Vol. 2, No. 2 , 1996, Page 1 |
Last year, Crime Times reported on the strong link between lead exposure and behavior problems in children (See Crime Times, Vol. 1, No. 3, Page 4). This February, researchers reported important new evidence that high lead levels contribute to the aberrant behaviors most strongly associated with crime and delinquency.
The new study, published in the Journal of the American Medical Association by Crime Times Advisory Board member Herbert Needleman and colleagues, followed 212 boys in the Pittsburgh public schools from age 7 through age 11. None of the children had any overt signs of lead toxicity. The researchers calculated the boys' bone lead concentrations using a technique called K x-ray fluorescence, which measures cumulative exposure to lead.
During the four-year study, teachers and parents periodically filled out questionnaires evaluating the children for aggression, delinquency, and other behavioral problems. In addition, the boys themselves were asked to report whether or not they had engaged in antisocial behavior.
Only a slight association between lead levels and behavior was seen at age 7. But at age 11, the researchers report, the children with elevated lead levels were judged by both parents and teachers "to be more aggressive, have higher delinquent scores, and have more somatic complaints than their low-lead counterparts," and "the subjects themselves reported lead-related increases in antisocial acts." Other problems associated with high lead levels included anxiety, depression, social problems, attention deficits, and somatic complaints.
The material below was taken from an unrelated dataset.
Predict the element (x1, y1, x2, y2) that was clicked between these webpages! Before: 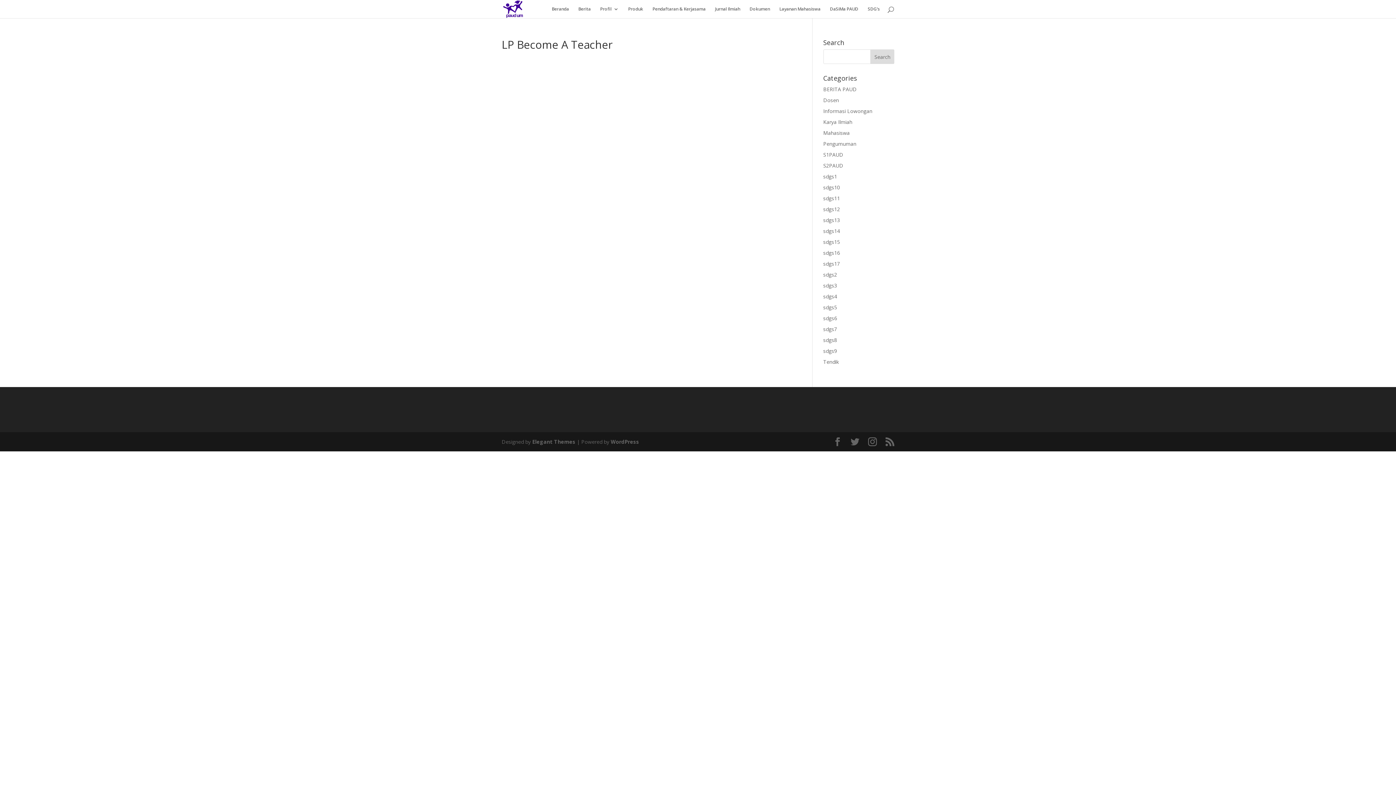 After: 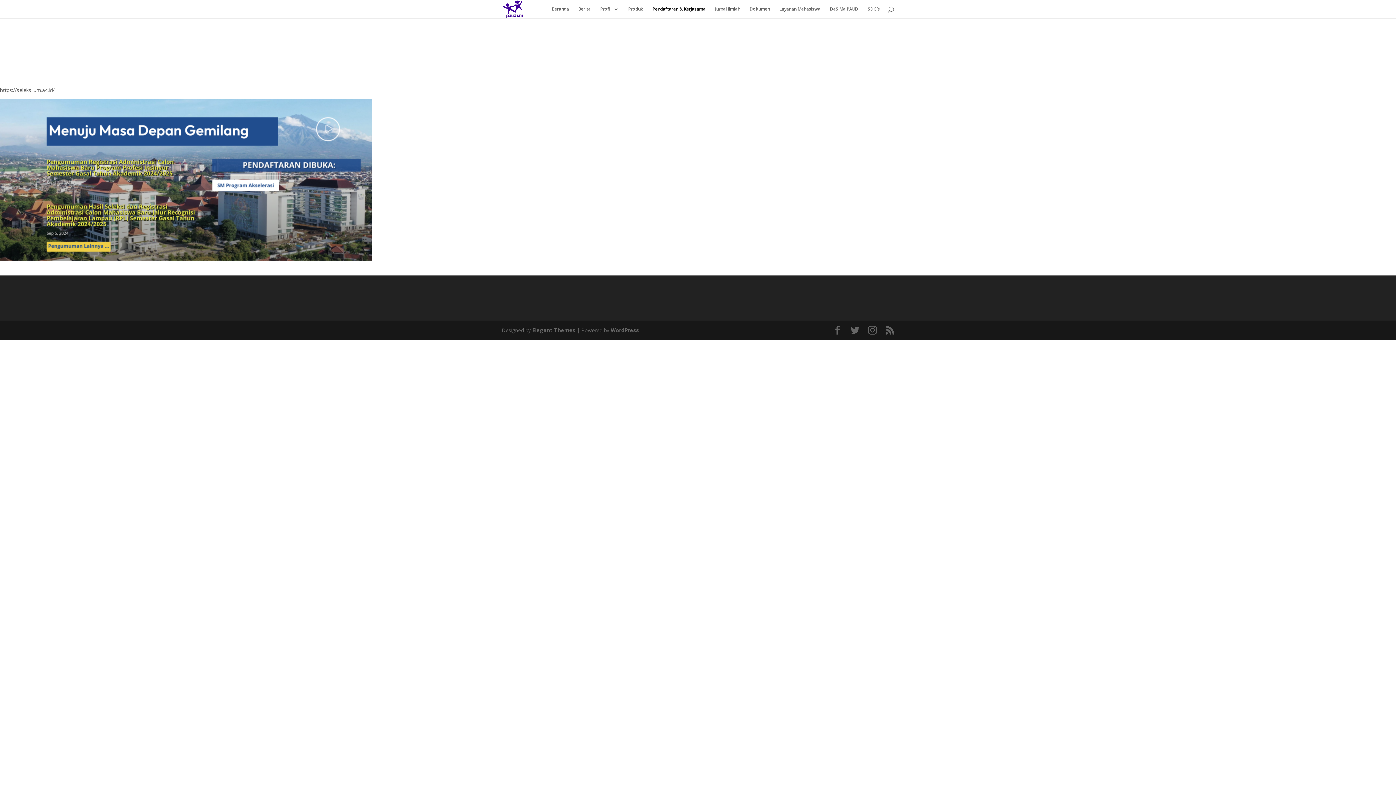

Needleman and colleagues say their findings agree with clinical observations linking lead poisoning to disturbed behavior, and "extend the relationship downward in dose to asymptomatic youths with elevated body burdens."
The researchers say their findings held true even when they controlled for nine different measures of maternal intelligence, socioeconomic status, and quality of child rearing. "It is possible, of course, that some unmeasured socioeconomic factor is influencing outcome and is associated with lead," they say, "[but] it is unlikely that such a factor would not be correlated with any of the nine socioeconomic variates for which we controlled."
Needleman et al. conclude that "lead exposure is associated with increased risk for antisocial and delinquent behavior, and the effect follows a developmental course." They add that "if [our] findings are found to extend to the population of US children, the contribution of lead to delinquent behavior would be substantial."
Needleman's study was praised as "ground-breaking" by lead expert Kim Dietrich, professor of environmental health at the University of Cincinnati, who says that it is "the first rigorous study to demonstrate a significant association between lead and antisocial behavior." And lead researcher David Bellinger of Boston Children's Hospital, while cautioning that "criminality and violence [are] a final pathway for many different processes," comments that the study "opens the possibility that some of the violence in our society could be the result of preventable environmental pollution."
"Bone lead levels and delinquent behavior," Herbert Needleman, Julie Riess, Michael Tobin, Gretchen Biesecker, and Joel Greenhouse, Journal of the American Medical Association, Vol. 275, No. 5, Feb. 7, 1996. Address: Herbert Needleman, University of Pittsburgh Medical Center, Suite 305, Iroquois Building, 3600 Forbes Ave., Pittsburgh, PA 15213.